◆ **DATA TO PROCESS**:
########################################
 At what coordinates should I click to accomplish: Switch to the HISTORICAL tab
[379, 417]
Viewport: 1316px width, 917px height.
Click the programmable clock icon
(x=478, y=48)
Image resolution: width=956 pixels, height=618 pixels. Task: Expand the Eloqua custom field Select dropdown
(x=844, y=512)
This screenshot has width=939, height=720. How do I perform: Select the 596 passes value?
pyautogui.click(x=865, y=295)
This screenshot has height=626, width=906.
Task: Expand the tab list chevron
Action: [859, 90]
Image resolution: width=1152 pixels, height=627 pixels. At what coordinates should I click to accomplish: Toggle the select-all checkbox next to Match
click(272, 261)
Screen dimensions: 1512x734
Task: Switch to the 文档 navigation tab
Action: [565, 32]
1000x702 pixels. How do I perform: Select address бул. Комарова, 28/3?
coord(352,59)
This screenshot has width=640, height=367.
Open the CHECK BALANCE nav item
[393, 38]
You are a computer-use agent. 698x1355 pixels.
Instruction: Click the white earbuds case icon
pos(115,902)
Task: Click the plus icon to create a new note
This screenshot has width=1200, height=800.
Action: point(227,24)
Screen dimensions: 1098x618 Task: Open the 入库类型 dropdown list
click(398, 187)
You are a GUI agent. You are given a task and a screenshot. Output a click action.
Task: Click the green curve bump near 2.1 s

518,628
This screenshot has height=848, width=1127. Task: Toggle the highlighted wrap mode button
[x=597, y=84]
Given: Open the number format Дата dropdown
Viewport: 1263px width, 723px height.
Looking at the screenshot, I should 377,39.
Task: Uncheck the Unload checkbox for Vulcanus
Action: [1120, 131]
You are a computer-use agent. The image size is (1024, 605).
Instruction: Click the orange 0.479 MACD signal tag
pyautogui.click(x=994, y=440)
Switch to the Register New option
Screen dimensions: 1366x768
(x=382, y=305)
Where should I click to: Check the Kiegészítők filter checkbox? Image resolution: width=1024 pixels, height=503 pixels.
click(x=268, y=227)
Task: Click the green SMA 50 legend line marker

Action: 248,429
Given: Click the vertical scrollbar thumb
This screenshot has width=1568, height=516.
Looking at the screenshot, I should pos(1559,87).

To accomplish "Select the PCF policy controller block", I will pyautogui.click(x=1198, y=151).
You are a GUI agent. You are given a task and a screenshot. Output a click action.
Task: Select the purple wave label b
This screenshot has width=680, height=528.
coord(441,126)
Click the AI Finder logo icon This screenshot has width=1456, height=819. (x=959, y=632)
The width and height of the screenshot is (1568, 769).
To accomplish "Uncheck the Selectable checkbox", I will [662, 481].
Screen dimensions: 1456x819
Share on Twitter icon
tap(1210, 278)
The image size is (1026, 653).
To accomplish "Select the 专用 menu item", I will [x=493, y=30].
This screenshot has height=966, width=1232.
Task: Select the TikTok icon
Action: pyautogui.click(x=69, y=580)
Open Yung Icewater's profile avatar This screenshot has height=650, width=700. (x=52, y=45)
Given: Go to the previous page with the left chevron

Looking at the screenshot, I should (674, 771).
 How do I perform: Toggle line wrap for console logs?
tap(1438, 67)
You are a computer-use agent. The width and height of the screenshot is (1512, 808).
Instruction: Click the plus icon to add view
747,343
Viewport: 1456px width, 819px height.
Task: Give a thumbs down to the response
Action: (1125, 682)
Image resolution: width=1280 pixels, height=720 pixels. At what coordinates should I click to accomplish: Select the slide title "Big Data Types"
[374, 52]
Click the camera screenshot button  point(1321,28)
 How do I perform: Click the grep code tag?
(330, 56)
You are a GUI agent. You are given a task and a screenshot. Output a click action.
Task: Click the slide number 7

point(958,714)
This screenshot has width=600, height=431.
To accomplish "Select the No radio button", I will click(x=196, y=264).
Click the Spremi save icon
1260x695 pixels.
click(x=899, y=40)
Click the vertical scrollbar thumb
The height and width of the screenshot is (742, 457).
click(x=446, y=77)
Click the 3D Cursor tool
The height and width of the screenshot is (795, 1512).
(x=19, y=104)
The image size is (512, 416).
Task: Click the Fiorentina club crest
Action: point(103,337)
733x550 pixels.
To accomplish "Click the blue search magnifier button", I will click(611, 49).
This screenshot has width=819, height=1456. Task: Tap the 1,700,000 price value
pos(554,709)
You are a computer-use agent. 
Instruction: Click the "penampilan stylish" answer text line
########################################
◆ **DIRECTION**: Copy the data word for word, starting with the line that contains "Where should I" and going on through the line that contains "point(958,714)". Include both of those lines.

◆ **EXPECTED ANSWER**:
Where should I click to: Check the Kiegészítők filter checkbox? Image resolution: width=1024 pixels, height=503 pixels.
click(x=268, y=227)
Task: Click the green SMA 50 legend line marker

Action: 248,429
Given: Click the vertical scrollbar thumb
This screenshot has width=1568, height=516.
Looking at the screenshot, I should pos(1559,87).

To accomplish "Select the PCF policy controller block", I will pyautogui.click(x=1198, y=151).
You are a GUI agent. You are given a task and a screenshot. Output a click action.
Task: Select the purple wave label b
This screenshot has width=680, height=528.
coord(441,126)
Click the AI Finder logo icon This screenshot has width=1456, height=819. (x=959, y=632)
The width and height of the screenshot is (1568, 769).
To accomplish "Uncheck the Selectable checkbox", I will [662, 481].
Screen dimensions: 1456x819
Share on Twitter icon
tap(1210, 278)
The image size is (1026, 653).
To accomplish "Select the 专用 menu item", I will [x=493, y=30].
This screenshot has height=966, width=1232.
Task: Select the TikTok icon
Action: pyautogui.click(x=69, y=580)
Open Yung Icewater's profile avatar This screenshot has height=650, width=700. (x=52, y=45)
Given: Go to the previous page with the left chevron

Looking at the screenshot, I should (674, 771).
 How do I perform: Toggle line wrap for console logs?
tap(1438, 67)
You are a computer-use agent. The width and height of the screenshot is (1512, 808).
Instruction: Click the plus icon to add view
747,343
Viewport: 1456px width, 819px height.
Task: Give a thumbs down to the response
Action: (1125, 682)
Image resolution: width=1280 pixels, height=720 pixels. At what coordinates should I click to accomplish: Select the slide title "Big Data Types"
[374, 52]
Click the camera screenshot button  point(1321,28)
 How do I perform: Click the grep code tag?
(330, 56)
You are a GUI agent. You are given a task and a screenshot. Output a click action.
Task: Click the slide number 7

point(958,714)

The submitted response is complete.